◆ Excerpted text:
NATO must work more closely with like-minded countries like Australia or Japan to preserve global rules and institutions, taking into account new security threats that are shifting the global balance of power, the alliance’s secretary-general said on Monday (8 June) while kick-starting the reflection process on the military alliance’s future.
Jens Stoltenberg said the COVID-19 pandemic has “magnified existing trends and tensions when it comes to our security”, but other security threats like Russian military activities, emboldened terrorist groups, and the rise of China “fundamentally shift the global balance of power”.
In December, NATO leaders had agreed at their acrimonious 70th-anniversary summit to focus more on the challenge of China’s “growing international influence” and military might.
Asked if NATO would consider China as the new enemy, Stoltenberg said the alliance “does not see China as the new enemy” but must be ready to face up to the country’s growing might.
He pointed towards two major concerns: China’s revamped military development and how Beijing has been using propaganda and disinformation.
“They’re coming closer to us in cyberspace, we see them in the Arctic, in Africa, we see them investing in our critical infrastructure. And they’re working more and more together with Russia – all of this has a security consequence for NATO allies,” Stoltenberg said in the first the presentation of the project “NATO 2030”.
In a likely reference to China’s increased investment into 5G infrastructure in Europe, Stoltenberg warned that “we must avoid importing vulnerability,” pointing to cyber threats and other threats to values such as freedom and democracy.
Speaking from Brussels, Stoltenberg called on NATO members to make the alliance “even stronger by making sure we are as effective politically as we are militarily”.
Leaders should work more closely together to reach “consensus sooner and more systematically”, the NATO chief said.
“Using NATO more politically also means using a broader range of tools,” he added, including economic and diplomatic means.
“What we need is the political will to use NATO, to decide and, when necessary, to act for our shared security,” he said.
“As we look towards 2030, we need to work even more closely with like-minded countries like Australia, Japan, New Zealand and South Korea, to defend the global rules and institutions that have given us security for many decades,” Stoltenberg said.

◆ Data excerpts:
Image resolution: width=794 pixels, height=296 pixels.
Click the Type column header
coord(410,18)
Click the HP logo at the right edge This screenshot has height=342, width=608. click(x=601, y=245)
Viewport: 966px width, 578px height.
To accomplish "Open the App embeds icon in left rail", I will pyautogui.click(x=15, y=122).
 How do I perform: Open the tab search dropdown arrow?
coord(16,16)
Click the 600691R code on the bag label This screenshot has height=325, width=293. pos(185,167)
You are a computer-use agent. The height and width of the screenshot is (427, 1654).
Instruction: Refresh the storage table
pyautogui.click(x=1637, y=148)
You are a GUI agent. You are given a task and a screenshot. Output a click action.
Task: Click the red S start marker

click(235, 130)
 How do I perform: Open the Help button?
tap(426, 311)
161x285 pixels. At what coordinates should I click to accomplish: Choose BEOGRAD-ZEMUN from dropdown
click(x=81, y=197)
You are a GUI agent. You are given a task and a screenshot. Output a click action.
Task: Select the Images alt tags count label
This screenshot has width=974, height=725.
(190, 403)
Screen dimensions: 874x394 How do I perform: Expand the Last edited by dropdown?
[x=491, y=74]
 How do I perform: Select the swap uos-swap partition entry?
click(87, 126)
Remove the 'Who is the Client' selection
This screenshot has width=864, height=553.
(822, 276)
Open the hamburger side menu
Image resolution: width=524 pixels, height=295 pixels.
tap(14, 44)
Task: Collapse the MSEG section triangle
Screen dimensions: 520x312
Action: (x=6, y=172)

◆ Work task 1: In the article on NATO's future, what two major concerns about China did Stoltenberg point to?
◆ Work task 2: Repeat everything in the article on NATO's future from "Speaking from Brussels, Stoltenberg" down to "NATO chief said.".
◆ Work task 3: Go on with the article on NATO's future from the point where it stops.

◆ Answer section 1: China's revamped military development and Beijing's use of propaganda and disinformation.

◆ Answer section 2:
Speaking from Brussels, Stoltenberg called on NATO members to make the alliance “even stronger by making sure we are as effective politically as we are militarily”.
Leaders should work more closely together to reach “consensus sooner and more systematically”, the NATO chief said.

◆ Answer section 3:
“Neither Europe alone nor America alone can resist these threats. It’s about making our strengths even stronger,” he emphasized, in a nod to the internal tensions racking it after recent clashes inside the alliance involved Presidents Donald Trump, Emmanuel Macron and Recep Tayyip Erdogan.
His remark also came only days after Washington’s announcement to reduce the contingent of US troops in Germany drew criticism from the host country and took NATO allies by surprise.
On Friday (5 June), the Wall Street Journal reported that the Trump administration had ordered the reduction of the number of US soldiers stationed in Germany by 9,500 to 25,000.
NATO officials have not yet commented on Washington’s withdrawal plan.
Asked to comment on the US announcement, Stoltenberg said only that NATO is “constantly consulting with US and allies on military posture in Europe”.
Stressing that he strongly believes in EU-NATO cooperation and “welcome EU efforts on defence”, he also said that at the same time “the EU cannot replace NATO” in guaranteeing European security.
In March, Stoltenberg appointed an international panel of 10 experts to determine NATO’s future after French President Emmanuel Macron declared last autumn that the alliance was experiencing “brain death”.
The strategic shift comes after a dispute between Macron and US President Donald Trump exposed major rifts in the Cold War-era military alliance.
NATO said the expert panel is meant to “offer recommendations to reinforce alliance unity, increase political consultation and coordination between allies, and strengthen NATO’s political role.”
This effectively means the panel is to determine how NATO can play a stronger political role and avoid public displays of dissent as seen around last year’s NATO summit in London.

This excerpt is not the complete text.